Could you copy out all of the records below exactly, leaving out every picture?

**INFORMATION GIVEN**.
==========

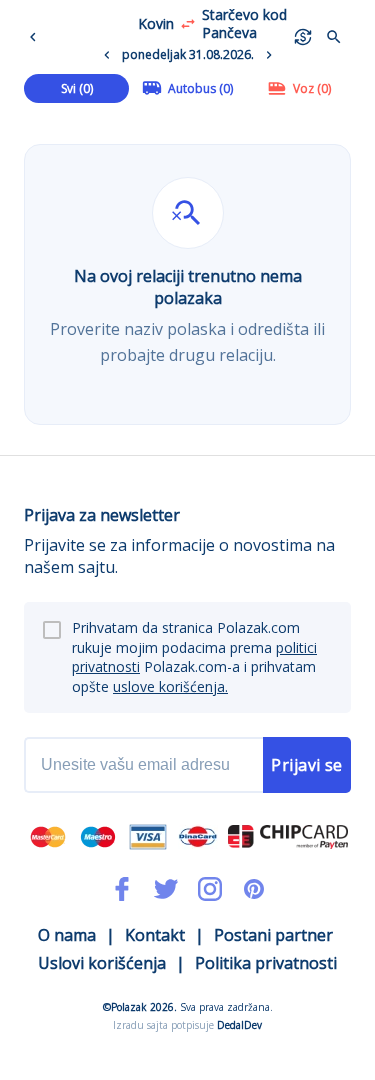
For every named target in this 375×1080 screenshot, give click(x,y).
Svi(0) (77, 88)
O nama (67, 935)
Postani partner (273, 935)
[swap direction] (188, 24)
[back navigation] (37, 37)
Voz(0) (312, 88)
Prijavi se (307, 765)
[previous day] (107, 55)
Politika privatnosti (266, 963)
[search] (334, 37)
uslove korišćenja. (170, 686)
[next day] (269, 55)
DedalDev (239, 1025)
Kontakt (155, 935)
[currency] (303, 37)
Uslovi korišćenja (102, 963)
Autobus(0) (200, 88)
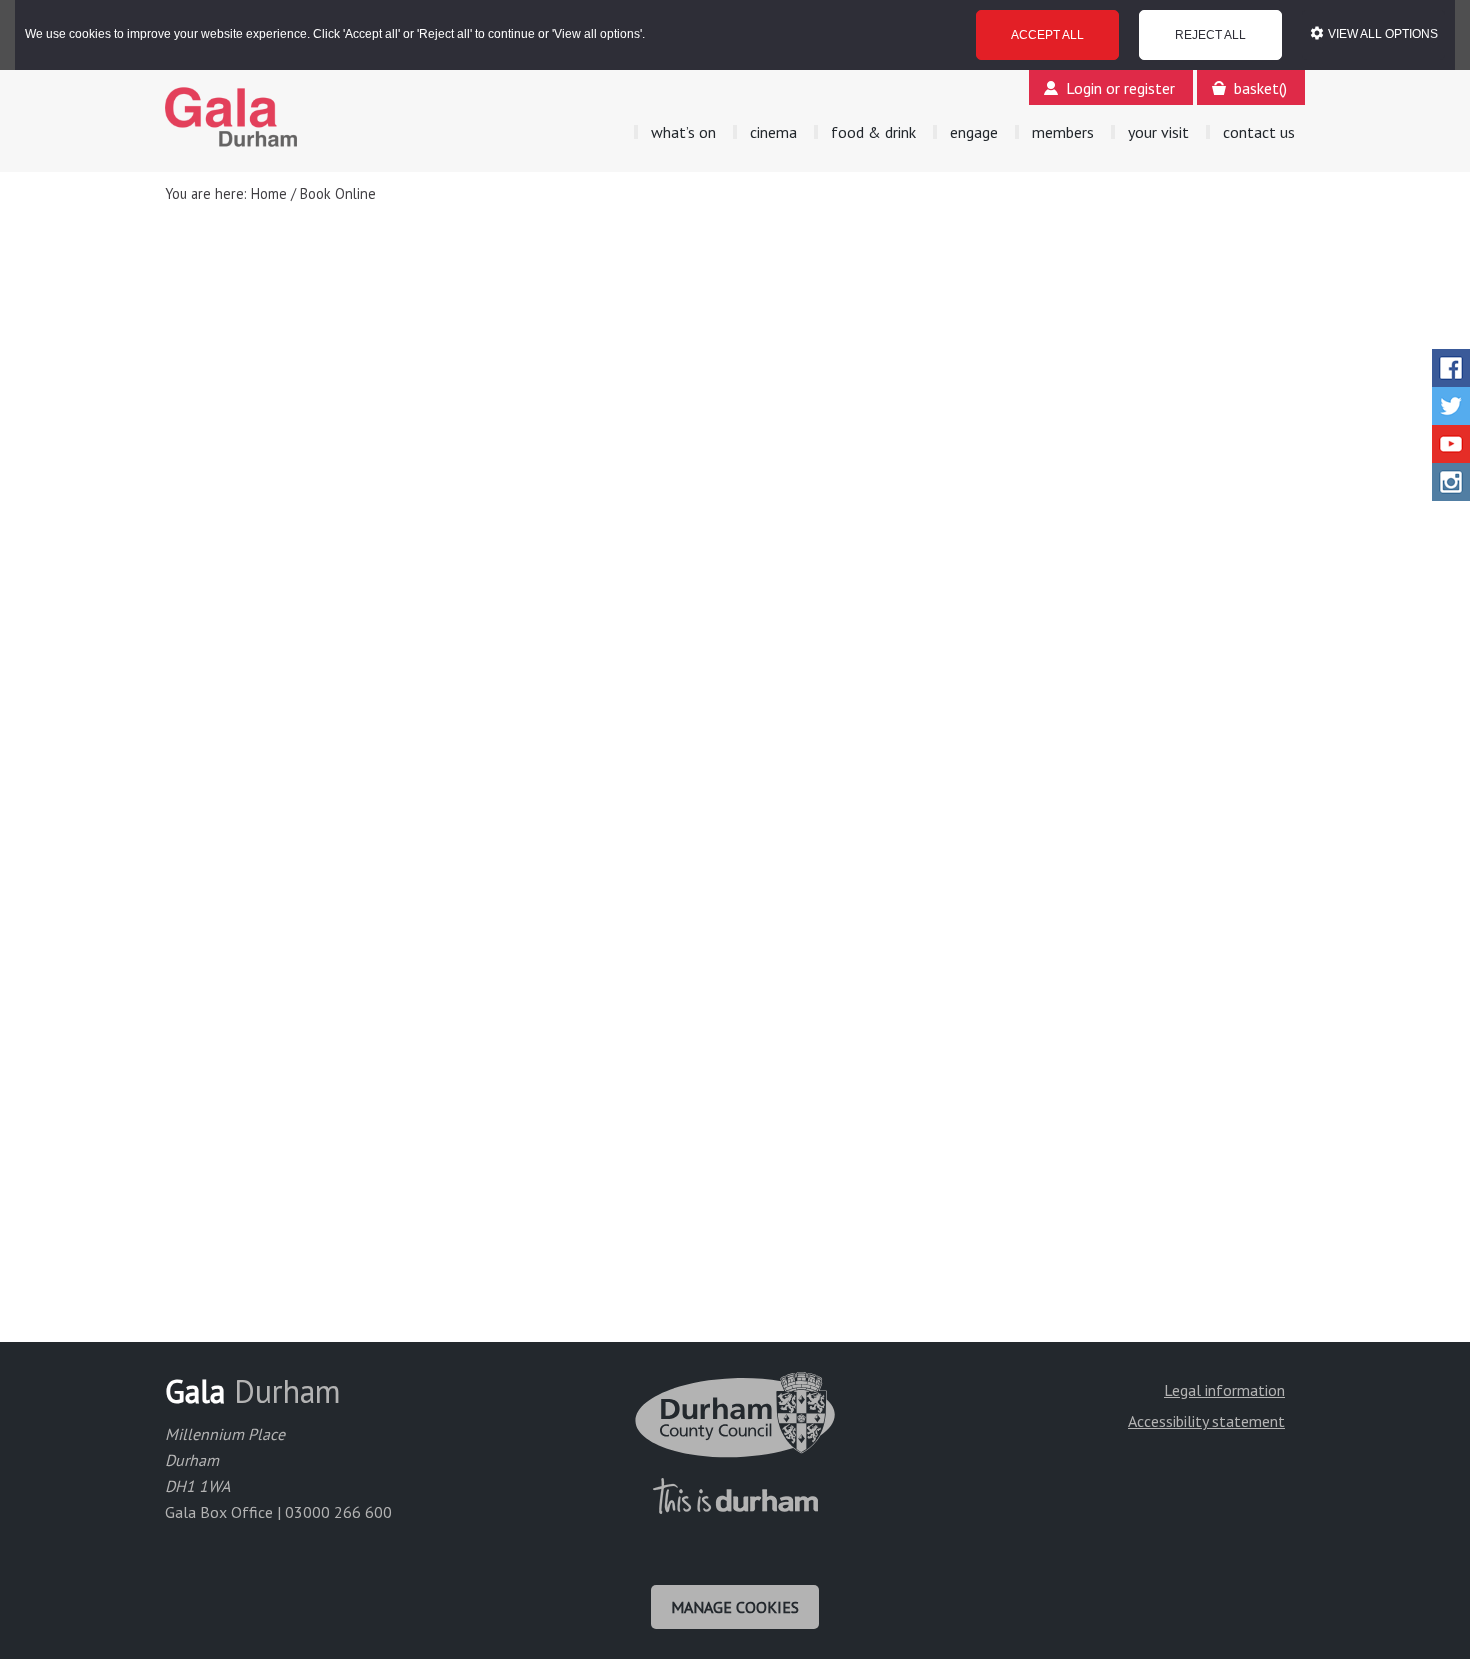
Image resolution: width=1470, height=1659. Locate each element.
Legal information (1224, 1390)
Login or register (1120, 88)
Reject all (1210, 35)
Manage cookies (735, 1607)
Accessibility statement (1206, 1421)
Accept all (1047, 35)
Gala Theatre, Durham (231, 117)
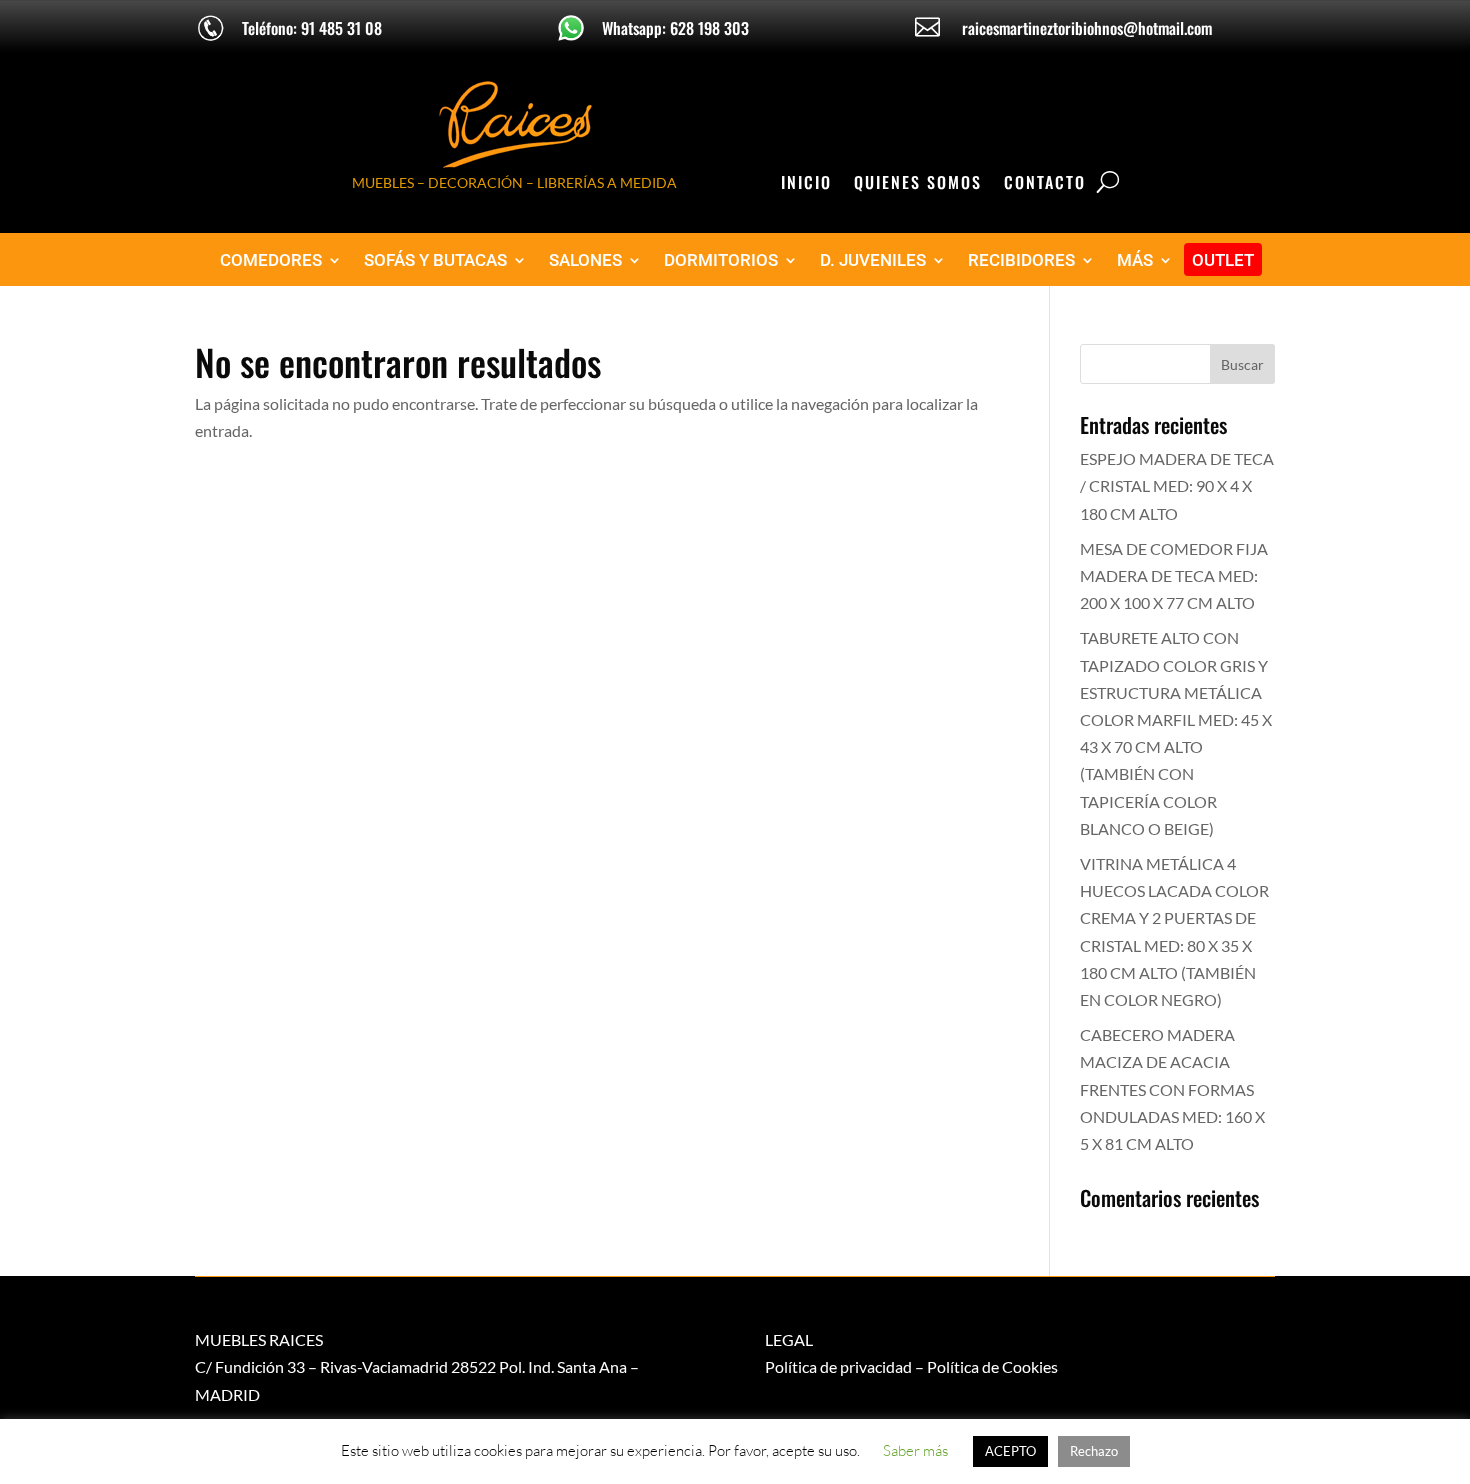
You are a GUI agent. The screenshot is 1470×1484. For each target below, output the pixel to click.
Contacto (1045, 184)
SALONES (585, 260)
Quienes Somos (918, 184)
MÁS (1135, 260)
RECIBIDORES (1021, 260)
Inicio (806, 184)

==========

**COMPLETED EXERCISE**.
For every named target in this 375×1080 screenshot, give click(x,y).
Svi(0) (77, 88)
O nama (67, 935)
Postani partner (273, 935)
[swap direction] (188, 24)
[back navigation] (37, 37)
Voz(0) (312, 88)
Prijavi se (307, 765)
[previous day] (107, 55)
Politika privatnosti (266, 963)
[search] (334, 37)
uslove korišćenja. (170, 686)
[next day] (269, 55)
DedalDev (239, 1025)
Kontakt (155, 935)
[currency] (303, 37)
Uslovi korišćenja (102, 963)
Autobus(0) (200, 88)
Image resolution: width=1470, height=1659. Locate each element.
Legal information (1224, 1390)
Login or register (1120, 88)
Reject all (1210, 35)
Manage cookies (735, 1607)
Accessibility statement (1206, 1421)
Accept all (1047, 35)
Gala Theatre, Durham (231, 117)
You are a GUI agent. The screenshot is 1470×1484. For each target below, output the pixel to click.
Contacto (1045, 184)
SALONES (585, 260)
Quienes Somos (918, 184)
MÁS (1135, 260)
RECIBIDORES (1021, 260)
Inicio (806, 184)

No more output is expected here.